I evaluate the models on the test period using the average RMSE and MAPE across all series in the hierarchy.
RMSE captures overall forecast error, while MAPE provides a scale-free percentage comparison.

accuracy_summary <- accuracy(fc, test) |>
  as_tibble() |>
  group_by(.model) |>
  summarise(
    mean_RMSE = mean(RMSE, na.rm = TRUE),
    mean_MAPE = mean(MAPE, na.rm = TRUE)
  ) |>
  arrange(mean_RMSE)

accuracy_summary

# A tibble: 4 × 3
  .model    mean_RMSE mean_MAPE
  <chr>         <dbl>     <dbl>
1 MinT           25.1      2.88
2 MiddleOut      26.8      2.88
3 ETS            27.2      2.83
4 TopDown        28.5      2.95

Based on the test-set results, MinT appears to be the best-performing method overall because it has the lowest mean RMSE among all four models. This means it produced the smallest overall forecast error on average across the hierarchy. MiddleOut also performed reasonably well, while TopDown had the weakest performance, with both the highest RMSE and the highest MAPE.

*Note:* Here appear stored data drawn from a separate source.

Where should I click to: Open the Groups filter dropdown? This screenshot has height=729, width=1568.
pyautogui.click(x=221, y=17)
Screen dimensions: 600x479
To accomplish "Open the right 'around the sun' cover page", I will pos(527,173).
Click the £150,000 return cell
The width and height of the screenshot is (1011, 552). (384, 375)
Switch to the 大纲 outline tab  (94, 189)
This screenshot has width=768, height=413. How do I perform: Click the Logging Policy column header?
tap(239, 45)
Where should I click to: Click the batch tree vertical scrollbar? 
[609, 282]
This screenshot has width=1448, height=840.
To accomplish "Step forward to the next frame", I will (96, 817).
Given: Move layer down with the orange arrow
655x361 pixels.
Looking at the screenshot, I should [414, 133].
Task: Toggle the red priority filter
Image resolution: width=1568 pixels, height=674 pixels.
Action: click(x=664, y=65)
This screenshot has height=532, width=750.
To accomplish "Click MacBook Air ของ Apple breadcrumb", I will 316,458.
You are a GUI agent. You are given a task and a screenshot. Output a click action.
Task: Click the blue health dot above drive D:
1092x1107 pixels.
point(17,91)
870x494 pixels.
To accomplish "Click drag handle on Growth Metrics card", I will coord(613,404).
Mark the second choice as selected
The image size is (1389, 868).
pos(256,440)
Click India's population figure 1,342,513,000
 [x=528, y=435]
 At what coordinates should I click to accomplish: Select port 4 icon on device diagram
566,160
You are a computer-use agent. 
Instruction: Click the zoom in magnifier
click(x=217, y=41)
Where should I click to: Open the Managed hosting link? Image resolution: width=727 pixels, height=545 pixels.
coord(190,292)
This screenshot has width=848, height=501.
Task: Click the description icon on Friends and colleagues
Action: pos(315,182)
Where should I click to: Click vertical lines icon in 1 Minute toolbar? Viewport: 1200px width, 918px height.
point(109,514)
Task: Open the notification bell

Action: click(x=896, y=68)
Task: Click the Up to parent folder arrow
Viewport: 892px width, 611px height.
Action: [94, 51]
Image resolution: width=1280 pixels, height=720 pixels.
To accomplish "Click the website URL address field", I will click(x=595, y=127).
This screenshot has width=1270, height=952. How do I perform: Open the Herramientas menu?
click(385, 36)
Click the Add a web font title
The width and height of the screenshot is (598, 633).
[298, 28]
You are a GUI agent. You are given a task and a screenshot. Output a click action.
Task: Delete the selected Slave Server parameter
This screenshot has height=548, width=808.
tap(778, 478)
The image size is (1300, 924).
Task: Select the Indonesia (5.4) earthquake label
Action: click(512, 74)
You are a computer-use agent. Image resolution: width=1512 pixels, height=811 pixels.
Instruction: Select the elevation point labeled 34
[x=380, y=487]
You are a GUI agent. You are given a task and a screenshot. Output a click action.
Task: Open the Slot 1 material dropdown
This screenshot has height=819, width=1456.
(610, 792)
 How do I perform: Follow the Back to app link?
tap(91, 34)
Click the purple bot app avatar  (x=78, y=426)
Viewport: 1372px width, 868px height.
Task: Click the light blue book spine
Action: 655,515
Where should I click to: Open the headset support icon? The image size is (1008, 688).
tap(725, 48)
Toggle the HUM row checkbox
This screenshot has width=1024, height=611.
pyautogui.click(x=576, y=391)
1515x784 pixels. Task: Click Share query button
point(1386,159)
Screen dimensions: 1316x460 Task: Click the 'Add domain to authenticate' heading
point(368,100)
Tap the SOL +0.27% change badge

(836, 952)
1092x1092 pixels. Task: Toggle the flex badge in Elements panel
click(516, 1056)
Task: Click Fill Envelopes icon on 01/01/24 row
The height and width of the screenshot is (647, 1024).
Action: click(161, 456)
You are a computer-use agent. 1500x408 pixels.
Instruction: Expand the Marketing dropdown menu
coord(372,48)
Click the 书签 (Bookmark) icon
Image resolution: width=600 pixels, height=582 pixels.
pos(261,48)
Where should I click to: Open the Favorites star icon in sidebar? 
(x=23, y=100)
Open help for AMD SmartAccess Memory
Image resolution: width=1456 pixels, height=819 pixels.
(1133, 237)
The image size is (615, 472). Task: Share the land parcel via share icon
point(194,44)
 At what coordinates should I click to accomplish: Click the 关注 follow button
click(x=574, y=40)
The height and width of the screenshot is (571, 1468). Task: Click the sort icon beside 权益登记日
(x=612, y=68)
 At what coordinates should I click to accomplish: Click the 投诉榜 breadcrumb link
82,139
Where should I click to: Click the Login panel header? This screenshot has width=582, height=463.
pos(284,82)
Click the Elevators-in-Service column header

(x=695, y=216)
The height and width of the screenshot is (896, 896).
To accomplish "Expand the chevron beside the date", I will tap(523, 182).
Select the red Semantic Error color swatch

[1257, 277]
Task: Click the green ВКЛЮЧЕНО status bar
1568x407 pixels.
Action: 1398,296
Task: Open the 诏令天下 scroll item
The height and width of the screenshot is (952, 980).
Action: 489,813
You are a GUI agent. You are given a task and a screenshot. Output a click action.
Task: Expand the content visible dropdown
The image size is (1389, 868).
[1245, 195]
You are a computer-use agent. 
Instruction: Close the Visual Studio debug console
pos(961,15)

ETS had the lowest mean MAPE, so it performed slightly better in terms of percentage error. Still, the gap in MAPE between ETS, MinT, and MiddleOut is quite small. Since RMSE usually gives a stronger sense of overall forecast accuracy by placing more weight on large errors, I would still consider MinT the best method in this comparison. Overall, the results suggest that the statistically based MinT reconciliation method provided the most reliable forecasts for this dataset.